>> START GIVEN TEXT

Technology has always been about bringing information closer to you.
For most of human existence, information was separated by distance and time. A letter carried by horse across a continent took weeks to arrive. The information existed, but it wasn't with you. Then – over the course of a century – the gap between you and information eroded from weeks, to minutes, to seconds. Each leap made information closer to you, and easier to access.
The personal computer gave its users access to the internet, the iPhone put Google in your pocket, and now AI can tell you anything without you needing to find it. Limitless information in the palm of your hand.
The gap between you and information is thin and nearly instant, but it's still there. The thing between you and truly instant information is having to ask.
AI is starting to change this. It's now possible to create interfaces that dynamically adapt to a user's needs. It's also making existing software faster, smarter, and more personalized. And at the intersection with hardware, augmented reality devices and wearables are betting that the more context AI has, the better it can serve you.

>> END GIVEN TEXT
>> START DATASET ROWS

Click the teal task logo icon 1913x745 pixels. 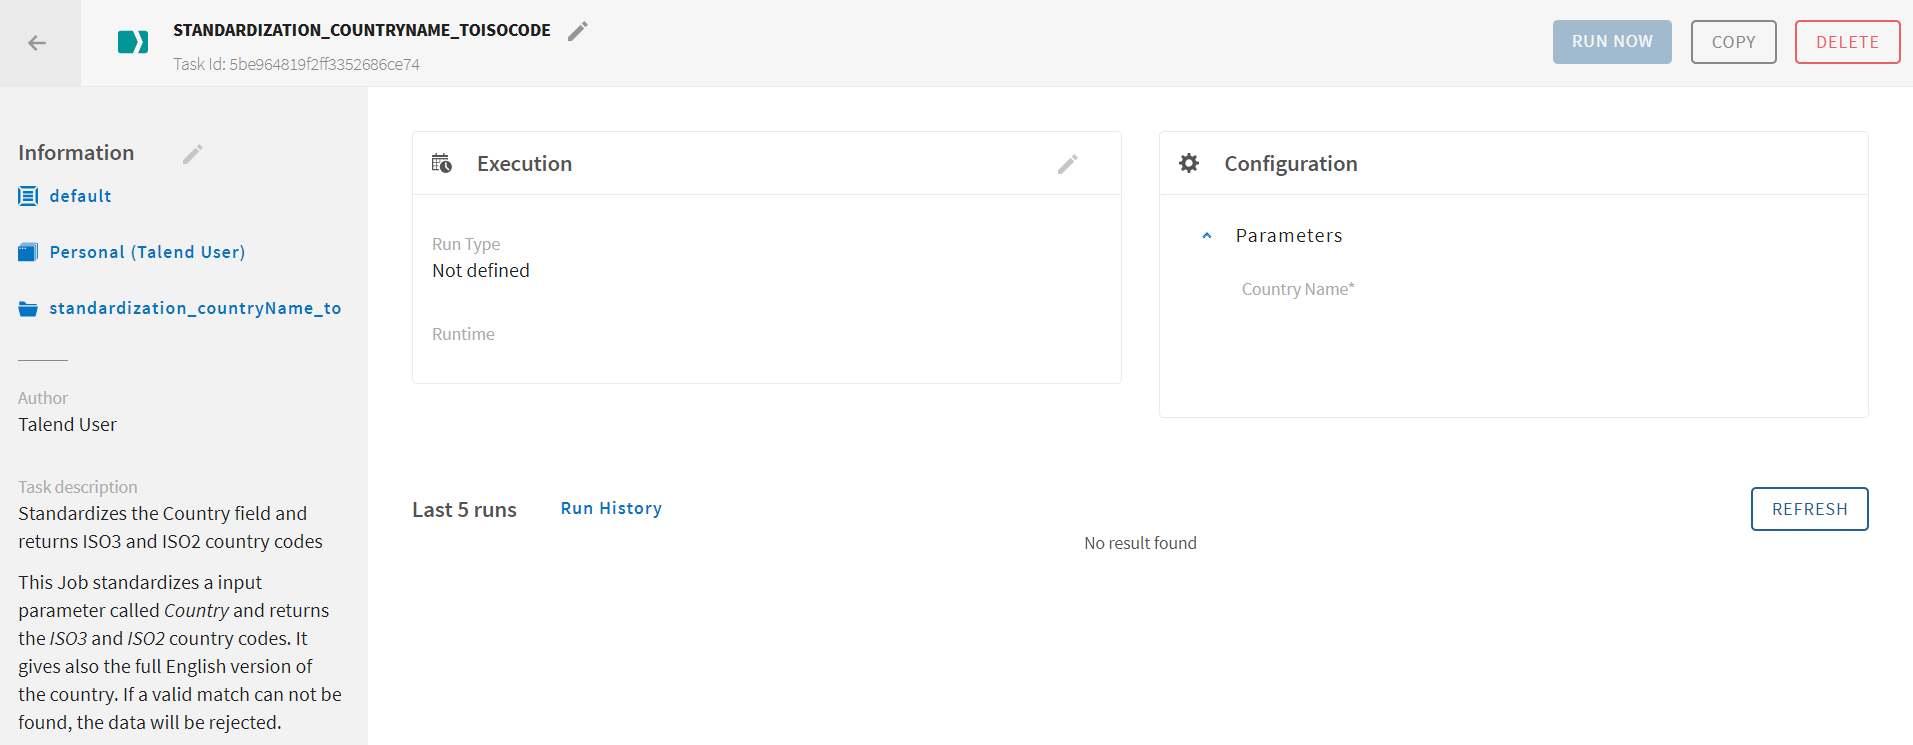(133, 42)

>> END DATASET ROWS
>> START DATASET ROWS

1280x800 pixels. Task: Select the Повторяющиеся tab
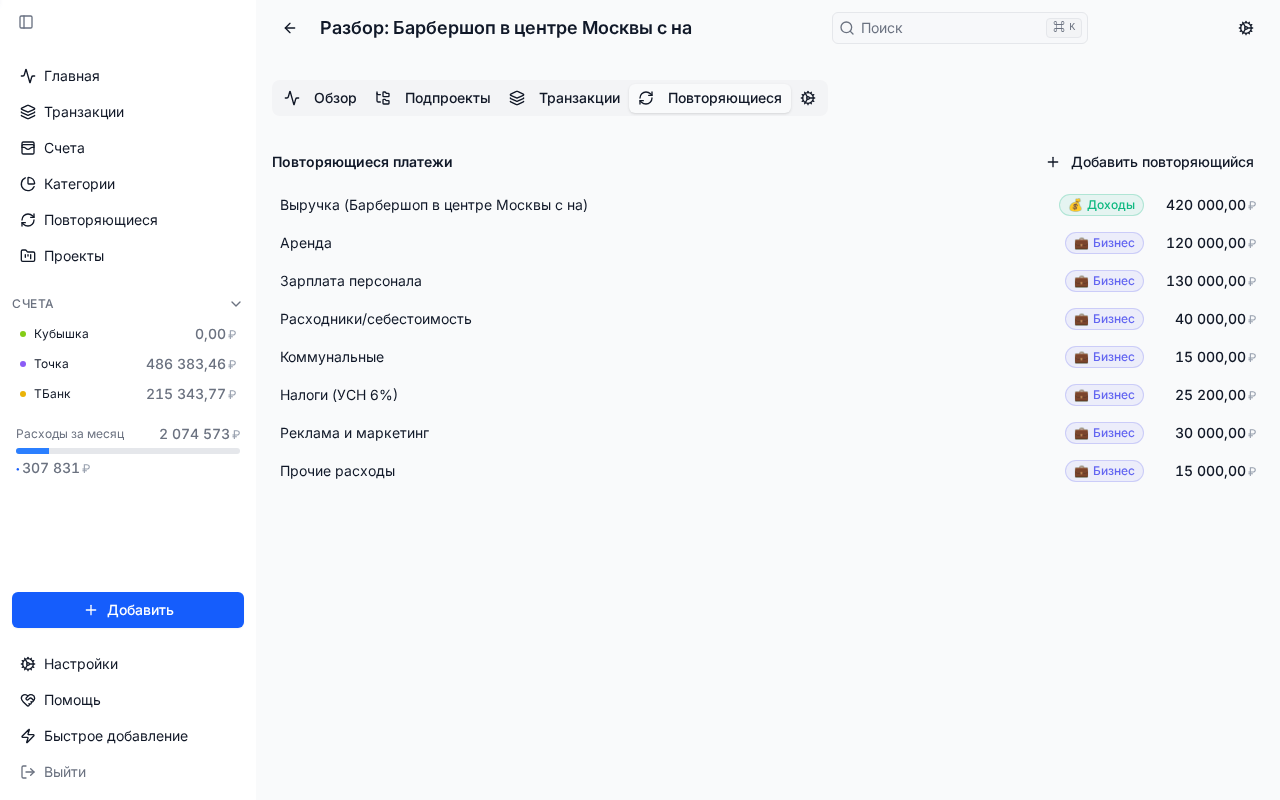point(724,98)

>> END DATASET ROWS

__THINGS TO DO__
**a.** Render this sentence from the technology text in Spanish: "The information existed, but it wasn't with you."
**b.** Please print the technology text from "Technology has always" up to and including "of your hand.", without changing a word.
The rows above come from a separate source.

__FINAL RESULTS__
**a.** La información existía, pero no estaba contigo.

**b.**
Technology has always been about bringing information closer to you.
For most of human existence, information was separated by distance and time. A letter carried by horse across a continent took weeks to arrive. The information existed, but it wasn't with you. Then – over the course of a century – the gap between you and information eroded from weeks, to minutes, to seconds. Each leap made information closer to you, and easier to access.
The personal computer gave its users access to the internet, the iPhone put Google in your pocket, and now AI can tell you anything without you needing to find it. Limitless information in the palm of your hand.